When the string "orange" occurs in a line of the listing below, return that line.

*** Data records ***

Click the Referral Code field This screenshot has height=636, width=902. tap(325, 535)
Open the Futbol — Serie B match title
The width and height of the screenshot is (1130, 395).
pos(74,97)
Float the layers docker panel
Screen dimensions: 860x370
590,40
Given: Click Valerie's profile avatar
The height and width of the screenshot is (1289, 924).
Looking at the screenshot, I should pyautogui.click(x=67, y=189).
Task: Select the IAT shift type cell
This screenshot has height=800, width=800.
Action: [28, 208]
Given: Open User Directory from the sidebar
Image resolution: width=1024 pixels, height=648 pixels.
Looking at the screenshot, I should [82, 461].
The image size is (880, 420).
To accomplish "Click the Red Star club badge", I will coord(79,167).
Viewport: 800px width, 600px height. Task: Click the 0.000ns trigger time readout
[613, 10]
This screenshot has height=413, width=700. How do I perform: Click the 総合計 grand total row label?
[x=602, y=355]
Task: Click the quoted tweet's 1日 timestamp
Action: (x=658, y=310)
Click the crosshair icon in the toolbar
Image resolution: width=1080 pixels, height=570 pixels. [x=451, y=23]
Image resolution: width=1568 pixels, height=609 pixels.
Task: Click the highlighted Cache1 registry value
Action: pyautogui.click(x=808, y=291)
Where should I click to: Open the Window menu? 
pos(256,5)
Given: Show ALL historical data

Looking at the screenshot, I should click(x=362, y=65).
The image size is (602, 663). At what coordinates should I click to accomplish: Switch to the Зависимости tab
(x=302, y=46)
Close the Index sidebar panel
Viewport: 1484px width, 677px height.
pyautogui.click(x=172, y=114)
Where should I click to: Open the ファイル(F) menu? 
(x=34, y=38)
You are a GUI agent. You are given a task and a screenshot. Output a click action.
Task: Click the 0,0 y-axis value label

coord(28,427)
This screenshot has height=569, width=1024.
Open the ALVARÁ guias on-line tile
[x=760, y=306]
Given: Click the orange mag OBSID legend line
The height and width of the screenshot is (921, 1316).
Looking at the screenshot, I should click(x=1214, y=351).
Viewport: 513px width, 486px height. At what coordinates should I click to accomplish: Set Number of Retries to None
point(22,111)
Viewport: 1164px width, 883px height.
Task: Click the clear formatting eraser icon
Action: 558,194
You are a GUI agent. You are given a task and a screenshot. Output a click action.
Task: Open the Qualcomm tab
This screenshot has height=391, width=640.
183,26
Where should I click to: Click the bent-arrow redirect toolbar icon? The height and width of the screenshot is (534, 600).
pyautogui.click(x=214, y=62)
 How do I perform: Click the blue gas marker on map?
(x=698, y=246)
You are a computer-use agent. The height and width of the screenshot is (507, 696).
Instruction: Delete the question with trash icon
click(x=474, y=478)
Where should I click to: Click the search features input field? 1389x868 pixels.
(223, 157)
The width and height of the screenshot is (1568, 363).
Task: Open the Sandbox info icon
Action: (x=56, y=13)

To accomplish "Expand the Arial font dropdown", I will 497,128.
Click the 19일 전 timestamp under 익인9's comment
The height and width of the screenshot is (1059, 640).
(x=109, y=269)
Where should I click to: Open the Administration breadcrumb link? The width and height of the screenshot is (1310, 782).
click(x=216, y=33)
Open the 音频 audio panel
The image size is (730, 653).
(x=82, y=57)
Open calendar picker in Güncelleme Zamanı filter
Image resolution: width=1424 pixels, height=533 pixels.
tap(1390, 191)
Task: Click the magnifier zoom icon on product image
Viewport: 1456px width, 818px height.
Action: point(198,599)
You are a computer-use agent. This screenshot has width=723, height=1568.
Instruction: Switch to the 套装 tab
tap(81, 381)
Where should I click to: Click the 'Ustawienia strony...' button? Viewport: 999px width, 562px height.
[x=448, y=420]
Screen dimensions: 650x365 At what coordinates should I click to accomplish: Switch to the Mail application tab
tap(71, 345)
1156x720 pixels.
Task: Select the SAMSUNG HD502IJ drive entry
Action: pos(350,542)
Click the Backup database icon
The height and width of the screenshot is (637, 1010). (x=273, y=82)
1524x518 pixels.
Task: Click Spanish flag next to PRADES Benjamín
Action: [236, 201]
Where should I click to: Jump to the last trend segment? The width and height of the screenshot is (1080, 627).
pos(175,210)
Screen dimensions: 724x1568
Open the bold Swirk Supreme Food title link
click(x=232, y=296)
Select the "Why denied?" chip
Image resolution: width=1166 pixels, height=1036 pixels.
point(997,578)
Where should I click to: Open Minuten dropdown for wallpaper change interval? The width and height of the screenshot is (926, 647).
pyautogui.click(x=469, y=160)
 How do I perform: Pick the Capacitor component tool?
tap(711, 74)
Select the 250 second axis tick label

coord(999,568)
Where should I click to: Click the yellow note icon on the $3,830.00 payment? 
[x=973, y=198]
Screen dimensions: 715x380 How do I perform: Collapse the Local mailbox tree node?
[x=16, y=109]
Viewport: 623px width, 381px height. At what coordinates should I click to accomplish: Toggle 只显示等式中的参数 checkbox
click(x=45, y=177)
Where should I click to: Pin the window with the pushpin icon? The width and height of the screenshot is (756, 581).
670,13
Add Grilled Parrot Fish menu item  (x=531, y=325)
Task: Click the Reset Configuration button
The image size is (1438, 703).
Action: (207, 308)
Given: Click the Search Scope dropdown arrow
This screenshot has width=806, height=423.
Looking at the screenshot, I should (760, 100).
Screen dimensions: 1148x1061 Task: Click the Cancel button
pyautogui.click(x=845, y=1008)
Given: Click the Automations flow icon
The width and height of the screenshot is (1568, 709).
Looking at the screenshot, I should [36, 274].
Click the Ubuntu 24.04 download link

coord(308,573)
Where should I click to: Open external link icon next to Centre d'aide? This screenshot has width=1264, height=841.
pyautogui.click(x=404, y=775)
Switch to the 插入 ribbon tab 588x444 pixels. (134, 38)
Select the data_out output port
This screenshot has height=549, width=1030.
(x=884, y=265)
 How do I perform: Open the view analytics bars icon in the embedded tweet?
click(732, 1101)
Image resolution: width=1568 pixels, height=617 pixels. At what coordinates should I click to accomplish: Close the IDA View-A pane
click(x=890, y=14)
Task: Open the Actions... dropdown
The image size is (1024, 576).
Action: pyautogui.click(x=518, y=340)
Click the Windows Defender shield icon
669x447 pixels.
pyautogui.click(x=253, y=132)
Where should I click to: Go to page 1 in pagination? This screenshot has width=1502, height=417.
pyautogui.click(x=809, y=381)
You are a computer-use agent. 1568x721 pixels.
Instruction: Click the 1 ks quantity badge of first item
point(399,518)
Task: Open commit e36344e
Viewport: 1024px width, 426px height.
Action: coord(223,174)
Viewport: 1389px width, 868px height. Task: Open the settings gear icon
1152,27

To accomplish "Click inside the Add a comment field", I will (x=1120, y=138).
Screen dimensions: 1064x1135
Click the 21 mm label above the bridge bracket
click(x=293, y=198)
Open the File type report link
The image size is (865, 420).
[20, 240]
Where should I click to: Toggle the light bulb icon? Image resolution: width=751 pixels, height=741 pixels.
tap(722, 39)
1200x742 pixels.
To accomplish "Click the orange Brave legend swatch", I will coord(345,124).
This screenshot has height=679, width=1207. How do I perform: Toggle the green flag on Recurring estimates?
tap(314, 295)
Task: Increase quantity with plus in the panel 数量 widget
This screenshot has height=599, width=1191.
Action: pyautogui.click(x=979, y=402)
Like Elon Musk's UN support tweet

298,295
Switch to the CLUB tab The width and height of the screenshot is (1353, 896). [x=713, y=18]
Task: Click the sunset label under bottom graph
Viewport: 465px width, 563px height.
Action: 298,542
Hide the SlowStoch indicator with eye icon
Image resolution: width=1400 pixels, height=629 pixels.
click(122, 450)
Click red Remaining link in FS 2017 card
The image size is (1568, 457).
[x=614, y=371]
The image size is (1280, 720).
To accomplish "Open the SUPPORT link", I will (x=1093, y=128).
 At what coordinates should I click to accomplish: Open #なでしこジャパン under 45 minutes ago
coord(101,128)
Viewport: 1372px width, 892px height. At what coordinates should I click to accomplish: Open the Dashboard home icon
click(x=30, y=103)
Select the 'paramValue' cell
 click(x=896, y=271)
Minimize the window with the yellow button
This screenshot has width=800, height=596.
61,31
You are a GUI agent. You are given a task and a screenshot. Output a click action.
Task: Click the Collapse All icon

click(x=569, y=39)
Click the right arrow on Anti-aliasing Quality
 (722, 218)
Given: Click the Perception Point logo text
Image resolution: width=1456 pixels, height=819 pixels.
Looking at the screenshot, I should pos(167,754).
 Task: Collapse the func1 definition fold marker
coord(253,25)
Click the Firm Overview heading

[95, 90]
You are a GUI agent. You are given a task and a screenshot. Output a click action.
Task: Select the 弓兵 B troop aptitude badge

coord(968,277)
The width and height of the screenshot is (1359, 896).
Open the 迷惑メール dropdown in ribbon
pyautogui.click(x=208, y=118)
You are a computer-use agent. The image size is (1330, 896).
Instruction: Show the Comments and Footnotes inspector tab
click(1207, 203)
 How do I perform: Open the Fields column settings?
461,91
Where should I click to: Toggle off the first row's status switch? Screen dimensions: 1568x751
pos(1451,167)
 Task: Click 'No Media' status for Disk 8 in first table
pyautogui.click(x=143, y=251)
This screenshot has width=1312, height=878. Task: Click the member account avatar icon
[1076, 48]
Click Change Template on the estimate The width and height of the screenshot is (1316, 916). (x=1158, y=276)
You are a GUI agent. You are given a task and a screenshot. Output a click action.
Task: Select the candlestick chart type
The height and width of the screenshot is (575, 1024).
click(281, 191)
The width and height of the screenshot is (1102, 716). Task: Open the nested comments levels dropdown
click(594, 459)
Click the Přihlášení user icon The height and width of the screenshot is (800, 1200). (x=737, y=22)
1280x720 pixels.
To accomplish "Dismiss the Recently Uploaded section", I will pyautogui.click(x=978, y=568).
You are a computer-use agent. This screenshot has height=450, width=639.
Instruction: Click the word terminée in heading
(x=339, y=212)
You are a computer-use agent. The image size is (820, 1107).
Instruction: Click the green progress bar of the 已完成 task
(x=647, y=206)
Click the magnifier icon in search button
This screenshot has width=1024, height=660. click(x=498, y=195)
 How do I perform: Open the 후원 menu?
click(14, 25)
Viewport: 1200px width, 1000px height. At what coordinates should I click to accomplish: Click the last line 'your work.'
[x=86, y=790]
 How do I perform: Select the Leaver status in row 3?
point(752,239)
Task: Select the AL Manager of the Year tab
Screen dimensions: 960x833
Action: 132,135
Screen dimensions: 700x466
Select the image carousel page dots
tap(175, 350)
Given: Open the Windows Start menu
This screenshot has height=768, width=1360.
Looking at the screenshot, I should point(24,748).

***

Expected output:
Given: Click the orange mag OBSID legend line
To accomplish "Click the orange Brave legend swatch", I will coord(345,124).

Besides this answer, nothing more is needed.